RustProof Labs: blogging for education (logo)

Round Two: Partitioning OpenStreetMap

By Ryan Lambert -- Published February 26, 2021

A few weeks ago I decided to seriously consider Postgres' declarative table partitioning for our OpenStreetMap data. Once the decision was made to investigate this option, I outlined our use case with requirements to keep multiple versions of OpenStreetMap data over time. That process helped draft my initial plan for how to create and manage the partitioned data. When I put the initial code to the test I found a snag and adjusted the plan.

This post shows a working example of how to partition OpenStreetMap data loaded using PgOSM-Flex.

TLDR

Spoiler alert!

It works, I love it! I am moving forward with the plan outlined in this post. Some highlights from testing with Colorado sized data:

Setup new partition

At the end of the previous post I had decided to simplify and use only the osm_date for the partition key. The following code creates the new partitioned table, still using the LIST based approach.

CREATE SCHEMA osmp;
COMMENT ON SCHEMA osmp IS 'Objects for partitioned OpenStreetMap data';

CREATE TABLE osmp.road_line (
    osm_id BIGINT NOT NULL,
    osm_type TEXT NOT NULL,
    "name" TEXT NULL,
    "ref" TEXT NULL,
    maxspeed INT NULL,
    oneway SMALLINT NULL,
    layer INT NOT NULL,
    tunnel TEXT NULL,
    bridge TEXT NULL,
    major BOOLEAN NOT NULL,
    route_foot BOOLEAN NULL,
    route_cycle BOOLEAN NULL,
    route_motor BOOLEAN NULL,
    geom GEOMETRY(LINESTRING, 3857) NULL,
    osm_date DATE NOT NULL,
    CONSTRAINT pk_osm_road_line_osm_id_osm_date
        PRIMARY KEY (osm_date, osm_id)
) PARTITION BY LIST (osm_date)
;
COMMENT ON TABLE osmp.road_line IS 'Partitioned OpenStreetMap roads, structure matches PgOSM-Flex v0.1.1.';

The steps to add new partition using the osm_date for the partition key are below. Add the osm_date column, update, and set NOT NULL.

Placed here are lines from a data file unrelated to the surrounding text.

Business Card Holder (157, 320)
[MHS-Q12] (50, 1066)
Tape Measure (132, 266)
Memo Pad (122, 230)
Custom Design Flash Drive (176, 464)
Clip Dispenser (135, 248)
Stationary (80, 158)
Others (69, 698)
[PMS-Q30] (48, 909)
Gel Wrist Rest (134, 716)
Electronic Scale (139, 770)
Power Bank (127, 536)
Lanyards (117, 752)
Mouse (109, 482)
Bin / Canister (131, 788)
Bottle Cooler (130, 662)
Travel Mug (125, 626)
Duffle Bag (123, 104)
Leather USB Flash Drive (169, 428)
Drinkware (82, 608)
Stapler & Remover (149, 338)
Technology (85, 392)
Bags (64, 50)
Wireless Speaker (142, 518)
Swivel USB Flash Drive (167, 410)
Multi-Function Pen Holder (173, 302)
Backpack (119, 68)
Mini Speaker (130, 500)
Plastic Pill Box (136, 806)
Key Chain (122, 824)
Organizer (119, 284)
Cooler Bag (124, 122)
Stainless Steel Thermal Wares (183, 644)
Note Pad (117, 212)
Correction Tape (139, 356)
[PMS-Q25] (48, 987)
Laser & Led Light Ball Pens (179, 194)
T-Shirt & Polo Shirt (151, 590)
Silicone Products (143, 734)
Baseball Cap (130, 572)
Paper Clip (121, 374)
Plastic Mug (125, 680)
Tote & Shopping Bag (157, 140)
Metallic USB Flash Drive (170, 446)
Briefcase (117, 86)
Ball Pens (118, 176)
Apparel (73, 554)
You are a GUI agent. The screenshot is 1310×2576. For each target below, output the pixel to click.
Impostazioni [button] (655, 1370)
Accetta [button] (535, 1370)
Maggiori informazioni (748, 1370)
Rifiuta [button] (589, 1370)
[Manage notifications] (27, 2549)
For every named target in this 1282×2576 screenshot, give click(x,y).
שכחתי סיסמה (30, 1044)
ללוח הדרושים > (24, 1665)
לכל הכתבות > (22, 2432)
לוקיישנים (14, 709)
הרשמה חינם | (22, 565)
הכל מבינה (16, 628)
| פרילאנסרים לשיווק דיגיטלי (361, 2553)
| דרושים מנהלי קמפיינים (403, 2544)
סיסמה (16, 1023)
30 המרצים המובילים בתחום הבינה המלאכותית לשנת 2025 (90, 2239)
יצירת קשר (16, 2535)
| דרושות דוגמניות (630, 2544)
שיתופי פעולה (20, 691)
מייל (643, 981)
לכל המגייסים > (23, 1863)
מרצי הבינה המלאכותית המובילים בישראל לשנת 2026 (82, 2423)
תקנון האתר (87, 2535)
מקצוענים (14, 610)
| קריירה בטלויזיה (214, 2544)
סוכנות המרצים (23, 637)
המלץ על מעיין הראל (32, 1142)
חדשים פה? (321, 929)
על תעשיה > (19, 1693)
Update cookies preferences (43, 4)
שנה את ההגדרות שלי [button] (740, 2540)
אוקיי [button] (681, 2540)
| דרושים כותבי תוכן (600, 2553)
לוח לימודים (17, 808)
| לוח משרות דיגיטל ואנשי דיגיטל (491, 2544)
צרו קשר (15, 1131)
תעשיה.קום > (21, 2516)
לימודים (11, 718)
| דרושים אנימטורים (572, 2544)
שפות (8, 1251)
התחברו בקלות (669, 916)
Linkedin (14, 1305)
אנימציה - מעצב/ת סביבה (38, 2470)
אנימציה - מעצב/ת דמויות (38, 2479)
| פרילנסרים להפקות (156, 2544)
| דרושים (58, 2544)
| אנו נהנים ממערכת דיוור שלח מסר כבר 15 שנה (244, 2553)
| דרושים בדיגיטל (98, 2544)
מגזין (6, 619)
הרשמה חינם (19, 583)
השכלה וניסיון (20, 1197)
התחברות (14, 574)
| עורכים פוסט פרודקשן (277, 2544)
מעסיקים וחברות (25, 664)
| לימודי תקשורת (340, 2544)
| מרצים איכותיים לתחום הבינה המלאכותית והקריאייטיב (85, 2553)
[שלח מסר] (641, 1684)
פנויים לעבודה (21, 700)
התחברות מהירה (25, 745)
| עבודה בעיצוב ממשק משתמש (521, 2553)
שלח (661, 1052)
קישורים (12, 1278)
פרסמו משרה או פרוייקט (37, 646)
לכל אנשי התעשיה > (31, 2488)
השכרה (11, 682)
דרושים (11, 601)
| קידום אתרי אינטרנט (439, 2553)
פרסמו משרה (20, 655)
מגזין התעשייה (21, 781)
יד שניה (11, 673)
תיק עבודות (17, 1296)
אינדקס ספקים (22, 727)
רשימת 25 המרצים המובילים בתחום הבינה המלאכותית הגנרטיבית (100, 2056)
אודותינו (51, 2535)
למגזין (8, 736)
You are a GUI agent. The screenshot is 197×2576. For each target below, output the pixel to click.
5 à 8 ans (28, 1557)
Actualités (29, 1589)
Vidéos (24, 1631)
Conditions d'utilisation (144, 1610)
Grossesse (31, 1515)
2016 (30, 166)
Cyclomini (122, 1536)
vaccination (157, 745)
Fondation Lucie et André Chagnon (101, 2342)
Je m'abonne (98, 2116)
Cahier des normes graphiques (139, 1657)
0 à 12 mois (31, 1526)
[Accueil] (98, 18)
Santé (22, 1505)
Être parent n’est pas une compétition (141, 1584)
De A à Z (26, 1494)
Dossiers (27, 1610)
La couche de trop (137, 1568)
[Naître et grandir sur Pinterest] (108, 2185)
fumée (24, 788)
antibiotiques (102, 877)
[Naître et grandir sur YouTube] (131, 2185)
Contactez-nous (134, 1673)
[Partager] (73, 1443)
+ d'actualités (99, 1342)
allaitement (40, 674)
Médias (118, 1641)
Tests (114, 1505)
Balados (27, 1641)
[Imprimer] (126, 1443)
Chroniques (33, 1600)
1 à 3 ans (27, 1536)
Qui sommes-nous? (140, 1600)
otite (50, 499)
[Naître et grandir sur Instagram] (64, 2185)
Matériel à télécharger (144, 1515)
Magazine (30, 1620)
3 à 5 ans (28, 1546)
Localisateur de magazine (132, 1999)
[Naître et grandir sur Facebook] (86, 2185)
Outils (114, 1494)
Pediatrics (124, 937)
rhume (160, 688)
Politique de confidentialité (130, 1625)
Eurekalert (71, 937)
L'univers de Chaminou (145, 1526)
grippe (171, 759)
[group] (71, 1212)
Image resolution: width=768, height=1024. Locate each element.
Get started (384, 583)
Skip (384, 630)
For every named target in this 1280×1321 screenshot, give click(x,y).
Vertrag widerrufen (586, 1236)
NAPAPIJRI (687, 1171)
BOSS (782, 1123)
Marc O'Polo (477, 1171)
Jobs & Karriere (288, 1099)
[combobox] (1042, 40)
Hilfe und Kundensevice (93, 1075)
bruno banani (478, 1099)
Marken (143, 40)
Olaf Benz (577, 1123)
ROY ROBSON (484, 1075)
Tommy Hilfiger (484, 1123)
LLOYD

ALTER TABLE osm.road_line ADD osm_date DATE NULL;

UPDATE osm.road_line r
    SET osm_date = f.osm_date
    FROM osm.pgosm_flex f 
    WHERE r.osm_date IS NULL
;

ALTER TABLE osm.road_line
    ALTER COLUMN osm_date
    SET NOT NULL;

Remove the original single column PRIMARY KEY and create a new PRIMARY KEY to include the osm_date partition key.

ALTER TABLE osm.road_line
    DROP CONSTRAINT pk_osm_road_line_osm_id
;
ALTER TABLE osm.road_line
    ADD CONSTRAINT pk_osm_road_line_osm_date_osm_id
    PRIMARY KEY (osm_date, osm_id)
;

Earlier when the osm_date column was added and populated it resulted in rows being rewritten, thus bloating existing indexes on the osm.road_line table. Reindex the table.

REINDEX TABLE osm.road_line;

The previous post showed a query to look at index sizes. Before making any changes to the road_line table, the GIST index road_line_geom_idx took 44 MB on disk.

┌────────┬───────────┬──────────────────────────┬────────────┬──────────────────┐
│ s_name │  t_name   │        index_name        │ index_size │ index_size_bytes │
╞════════╪═══════════╪══════════════════════════╪════════════╪══════════════════╡
│ osm    │ road_line │ road_line_geom_idx       │ 44 MB      │         45875200 │
└────────┴───────────┴──────────────────────────┴────────────┴──────────────────┘

After creating and populating the osm_date column the index has more than doubled in size as seen in the following table. The above REINDEX TABLE command will resolve this index bloat.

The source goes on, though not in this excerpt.